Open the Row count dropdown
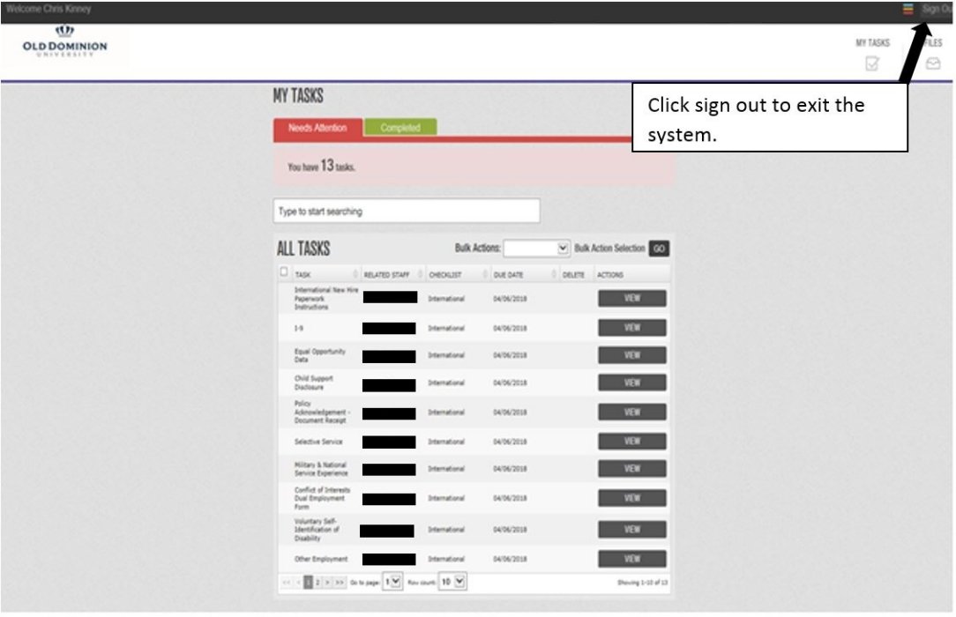coord(452,583)
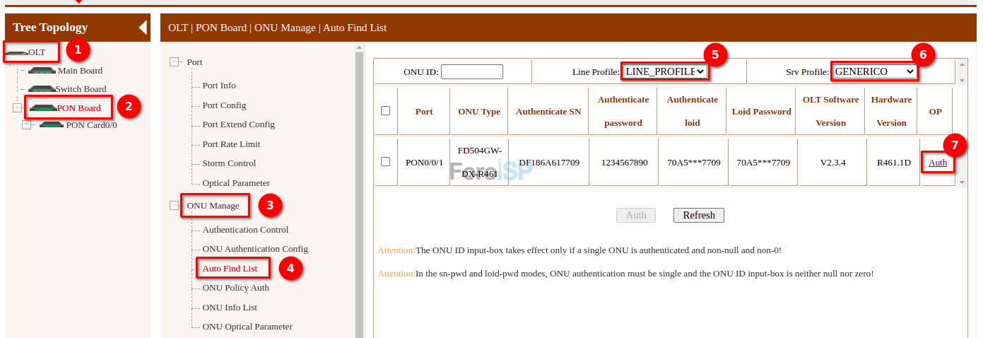Open ONU Authentication Config menu item
Screen dimensions: 983x338
click(x=255, y=249)
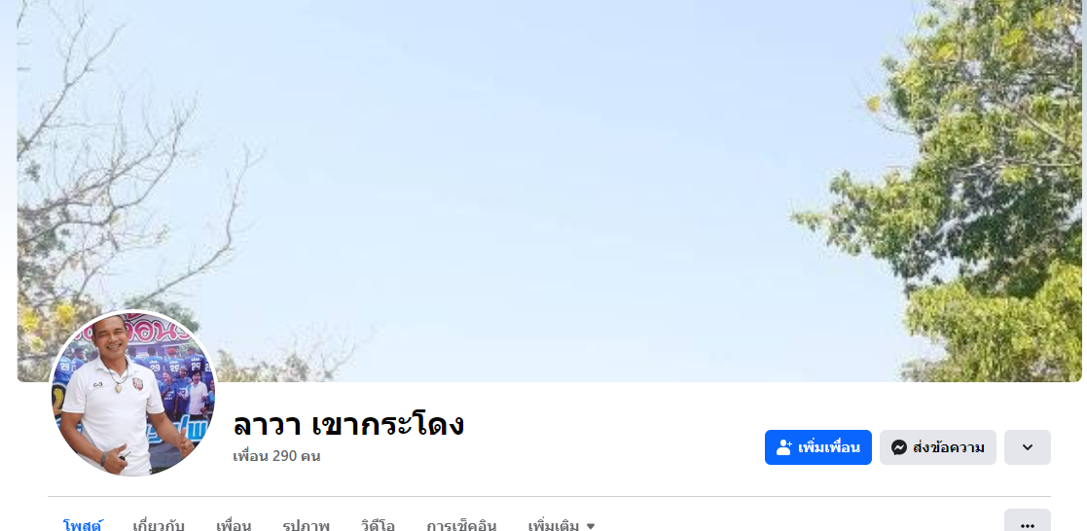Switch to the โพสต์ tab
Viewport: 1087px width, 531px height.
point(83,525)
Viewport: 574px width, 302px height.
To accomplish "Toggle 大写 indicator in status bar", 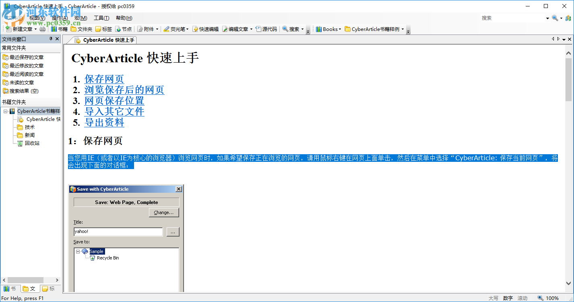I will [493, 298].
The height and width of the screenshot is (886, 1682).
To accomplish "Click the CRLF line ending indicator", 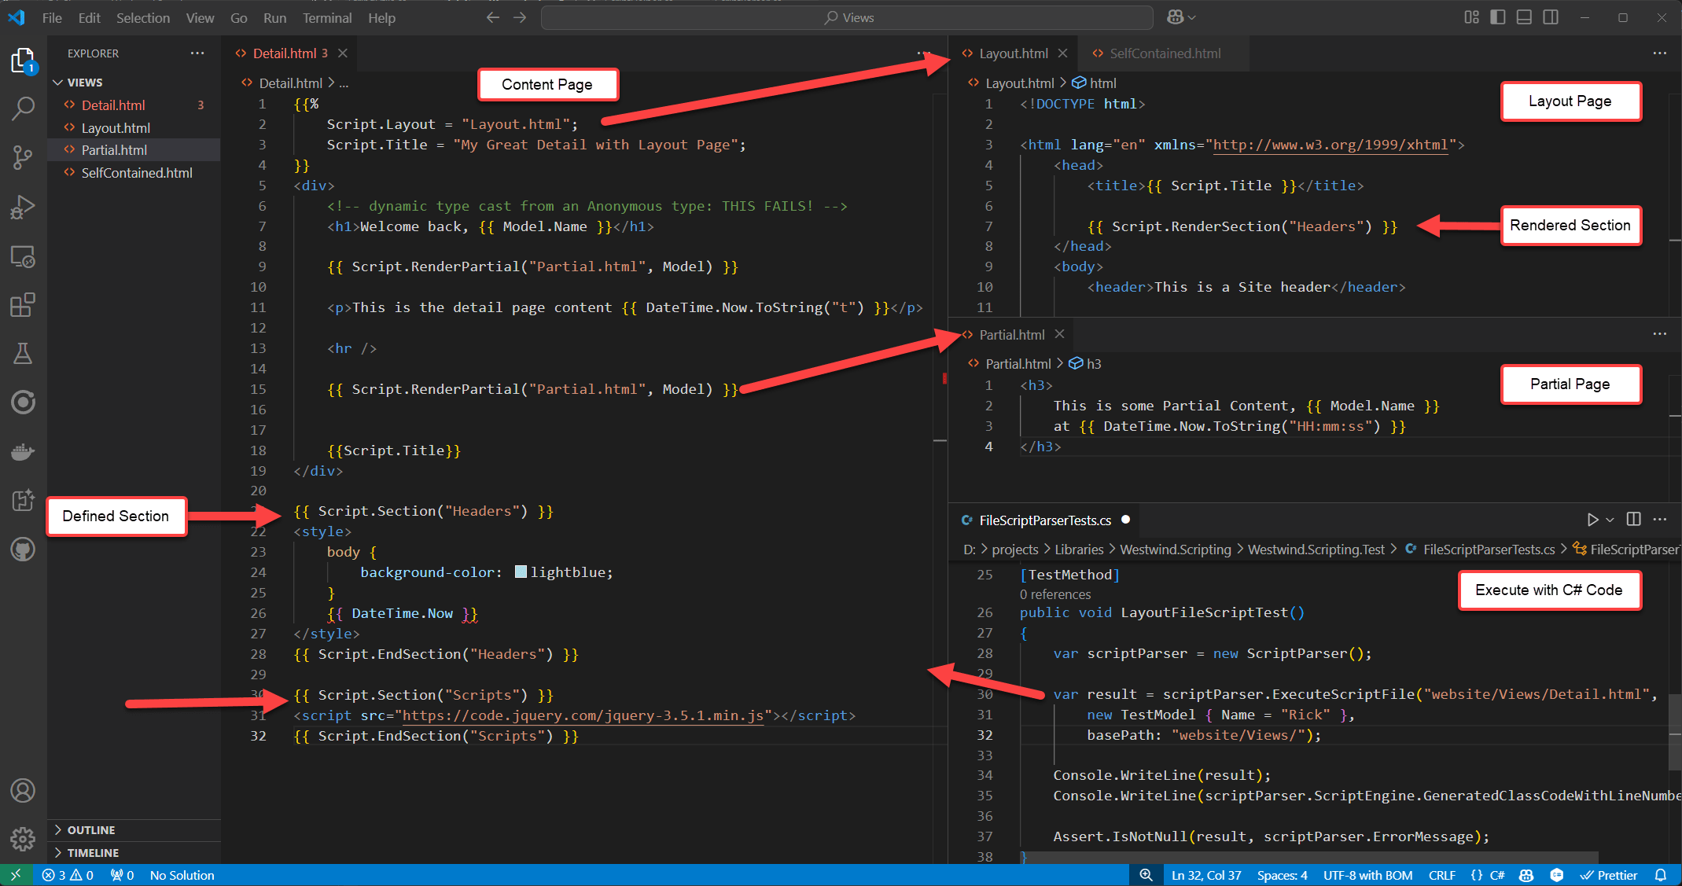I will point(1441,875).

- - - - - - -

■ **EXERCISE OBJECTIVE**:
Can you filter the records above down to only the lines that contain the string "width"? Case matters.

■ **EXERCISE RESPONSE**:
Viewport: 1087px width, 531px height.
Viewport: 574px width, 302px height.
The height and width of the screenshot is (886, 1682).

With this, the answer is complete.